# oats/all bran for breakfast?



## gareth (Sep 8, 2004)

I recently was told that eating 1 1/4 cups of oats for breakfast is really too much -- (i am trying to lose b/f). As I like oats very much maybe someone can recommend a more reasonable helping size.

By the way what's better (or is it the same) oats or 'all bran'?

Thanks for the advice.


----------



## LAM (Sep 8, 2004)

breakfast should actually be the highest carb meal. 1 cup of oats is enough, that''s almost 60 grams of carbs right there..


----------



## Jodi (Sep 8, 2004)

Depends on your current stats.


----------



## atherjen (Sep 8, 2004)

is that cooked measurements or dry? 

All bran is a bit more processed than the old fashioned or scottish oatmeal, but still high in fiber and a good choice for a cereal.


----------



## Emma-Leigh (Sep 9, 2004)

gareth said:
			
		

> I recently was told that eating 1 1/4 cups of oats for breakfast is really too much -- (i am trying to lose b/f). As I like oats very much maybe someone can recommend a more reasonable helping size.
> 
> By the way what's better (or is it the same) oats or 'all bran'?
> 
> Thanks for the advice.



How much oatmeal you can eat in the mornings really depends on your stats (age, height, weight, bodyfat %) and a lot of other things. Personally, I feel you can get away with more carbohydrates earlier in the day - and that a proper breakfast is essential!

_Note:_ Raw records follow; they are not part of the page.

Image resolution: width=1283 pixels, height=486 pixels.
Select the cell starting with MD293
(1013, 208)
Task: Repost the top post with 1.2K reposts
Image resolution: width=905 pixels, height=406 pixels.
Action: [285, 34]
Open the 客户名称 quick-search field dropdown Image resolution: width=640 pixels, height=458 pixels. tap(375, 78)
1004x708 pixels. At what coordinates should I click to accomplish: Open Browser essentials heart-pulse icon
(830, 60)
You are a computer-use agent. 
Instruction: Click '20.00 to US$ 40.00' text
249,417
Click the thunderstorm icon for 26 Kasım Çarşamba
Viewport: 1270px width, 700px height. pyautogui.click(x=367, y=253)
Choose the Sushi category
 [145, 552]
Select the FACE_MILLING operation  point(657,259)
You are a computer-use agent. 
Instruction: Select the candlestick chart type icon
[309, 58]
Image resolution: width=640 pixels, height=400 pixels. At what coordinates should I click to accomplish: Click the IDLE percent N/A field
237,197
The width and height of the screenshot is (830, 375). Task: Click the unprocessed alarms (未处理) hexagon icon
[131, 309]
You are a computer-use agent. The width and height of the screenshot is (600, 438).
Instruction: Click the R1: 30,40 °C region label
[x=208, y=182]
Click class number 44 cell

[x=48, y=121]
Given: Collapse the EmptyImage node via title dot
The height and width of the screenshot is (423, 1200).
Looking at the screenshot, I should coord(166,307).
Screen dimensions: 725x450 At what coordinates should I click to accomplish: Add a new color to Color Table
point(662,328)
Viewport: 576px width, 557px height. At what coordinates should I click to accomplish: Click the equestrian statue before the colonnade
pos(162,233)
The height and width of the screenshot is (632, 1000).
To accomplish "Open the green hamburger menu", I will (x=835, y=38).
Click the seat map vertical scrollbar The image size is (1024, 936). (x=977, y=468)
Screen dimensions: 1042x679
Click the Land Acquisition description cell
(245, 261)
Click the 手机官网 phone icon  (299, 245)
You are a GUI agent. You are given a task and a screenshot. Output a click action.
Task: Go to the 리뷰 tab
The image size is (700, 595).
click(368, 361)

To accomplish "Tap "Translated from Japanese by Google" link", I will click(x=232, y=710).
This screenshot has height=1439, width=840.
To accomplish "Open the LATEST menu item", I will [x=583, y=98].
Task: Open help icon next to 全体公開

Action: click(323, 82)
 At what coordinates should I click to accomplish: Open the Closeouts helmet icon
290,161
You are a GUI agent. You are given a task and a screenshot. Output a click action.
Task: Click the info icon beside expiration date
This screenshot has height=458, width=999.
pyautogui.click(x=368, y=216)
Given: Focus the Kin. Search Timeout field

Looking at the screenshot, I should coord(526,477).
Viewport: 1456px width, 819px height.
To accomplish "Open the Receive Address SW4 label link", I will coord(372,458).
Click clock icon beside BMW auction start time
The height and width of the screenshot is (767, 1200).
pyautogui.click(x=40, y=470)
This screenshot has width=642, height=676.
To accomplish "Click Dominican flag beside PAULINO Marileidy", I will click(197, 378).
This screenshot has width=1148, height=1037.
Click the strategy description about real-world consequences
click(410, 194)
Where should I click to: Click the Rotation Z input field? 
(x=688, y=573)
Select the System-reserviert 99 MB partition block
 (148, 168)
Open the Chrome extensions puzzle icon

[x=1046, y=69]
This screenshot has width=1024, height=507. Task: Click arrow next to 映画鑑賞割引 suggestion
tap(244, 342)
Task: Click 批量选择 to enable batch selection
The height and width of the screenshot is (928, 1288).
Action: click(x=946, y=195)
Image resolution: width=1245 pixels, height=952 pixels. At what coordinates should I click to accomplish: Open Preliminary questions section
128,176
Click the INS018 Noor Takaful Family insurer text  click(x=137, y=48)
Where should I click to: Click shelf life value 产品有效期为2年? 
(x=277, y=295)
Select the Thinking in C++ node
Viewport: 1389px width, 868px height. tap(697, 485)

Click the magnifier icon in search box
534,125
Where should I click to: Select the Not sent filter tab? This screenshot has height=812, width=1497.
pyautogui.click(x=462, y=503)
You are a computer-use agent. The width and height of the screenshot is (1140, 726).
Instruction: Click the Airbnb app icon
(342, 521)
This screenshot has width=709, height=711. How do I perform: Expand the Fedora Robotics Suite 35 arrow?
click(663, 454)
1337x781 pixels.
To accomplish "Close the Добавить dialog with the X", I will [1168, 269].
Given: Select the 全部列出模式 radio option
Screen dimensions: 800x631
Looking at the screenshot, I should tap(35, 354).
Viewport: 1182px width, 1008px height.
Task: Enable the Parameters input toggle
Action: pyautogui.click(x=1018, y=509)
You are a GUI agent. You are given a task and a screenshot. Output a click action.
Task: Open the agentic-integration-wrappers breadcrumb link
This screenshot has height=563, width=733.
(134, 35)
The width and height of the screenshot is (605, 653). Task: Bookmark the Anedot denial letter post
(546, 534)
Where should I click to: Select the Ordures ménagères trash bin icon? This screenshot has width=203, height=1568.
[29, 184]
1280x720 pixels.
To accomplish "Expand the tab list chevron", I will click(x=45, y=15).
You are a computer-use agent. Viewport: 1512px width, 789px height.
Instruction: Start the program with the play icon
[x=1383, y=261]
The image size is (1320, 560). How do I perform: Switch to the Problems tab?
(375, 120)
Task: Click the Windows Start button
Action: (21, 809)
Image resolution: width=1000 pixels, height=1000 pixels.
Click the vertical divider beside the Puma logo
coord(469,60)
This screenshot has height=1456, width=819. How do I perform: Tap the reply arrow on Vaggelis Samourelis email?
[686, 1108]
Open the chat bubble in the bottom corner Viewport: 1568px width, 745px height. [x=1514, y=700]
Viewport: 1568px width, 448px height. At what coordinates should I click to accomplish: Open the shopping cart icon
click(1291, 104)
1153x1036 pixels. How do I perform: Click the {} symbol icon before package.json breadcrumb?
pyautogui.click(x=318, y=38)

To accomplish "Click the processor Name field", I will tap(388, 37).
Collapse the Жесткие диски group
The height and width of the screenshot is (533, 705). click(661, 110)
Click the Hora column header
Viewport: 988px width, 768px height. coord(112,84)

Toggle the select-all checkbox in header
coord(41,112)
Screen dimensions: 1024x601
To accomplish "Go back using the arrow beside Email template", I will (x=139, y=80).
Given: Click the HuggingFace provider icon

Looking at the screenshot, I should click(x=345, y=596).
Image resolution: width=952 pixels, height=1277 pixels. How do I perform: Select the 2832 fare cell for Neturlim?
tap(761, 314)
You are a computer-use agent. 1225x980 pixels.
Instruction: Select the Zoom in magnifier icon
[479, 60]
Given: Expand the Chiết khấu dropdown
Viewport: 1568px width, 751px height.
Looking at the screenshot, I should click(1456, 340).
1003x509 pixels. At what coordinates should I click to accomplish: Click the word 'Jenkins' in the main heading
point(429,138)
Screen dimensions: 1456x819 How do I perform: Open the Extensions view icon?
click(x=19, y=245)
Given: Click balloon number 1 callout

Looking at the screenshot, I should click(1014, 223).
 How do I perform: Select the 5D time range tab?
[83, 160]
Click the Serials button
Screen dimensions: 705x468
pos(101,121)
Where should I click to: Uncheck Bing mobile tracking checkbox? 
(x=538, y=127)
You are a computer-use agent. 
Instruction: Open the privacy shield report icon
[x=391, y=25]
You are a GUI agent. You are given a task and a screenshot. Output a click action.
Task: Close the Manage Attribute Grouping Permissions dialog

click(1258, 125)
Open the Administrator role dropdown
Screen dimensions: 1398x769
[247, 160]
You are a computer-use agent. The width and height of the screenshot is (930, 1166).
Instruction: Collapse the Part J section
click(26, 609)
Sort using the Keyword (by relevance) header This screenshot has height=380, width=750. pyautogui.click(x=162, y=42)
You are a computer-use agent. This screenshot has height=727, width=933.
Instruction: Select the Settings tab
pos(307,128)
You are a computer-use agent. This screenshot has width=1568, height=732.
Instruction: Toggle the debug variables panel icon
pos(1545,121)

Also - Oats (esp scotch oats, but also old-fashioned rolled oats) are much better than all bran - all bran is glorified cardboard (it is processed, has added sugars/salt/chemicals and is basically just 'roughage'). It also has none of the nutritional or health benifits of oats.


----------



## sara (Sep 9, 2004)

I eat 3/4 Cup oats (measured dry)


----------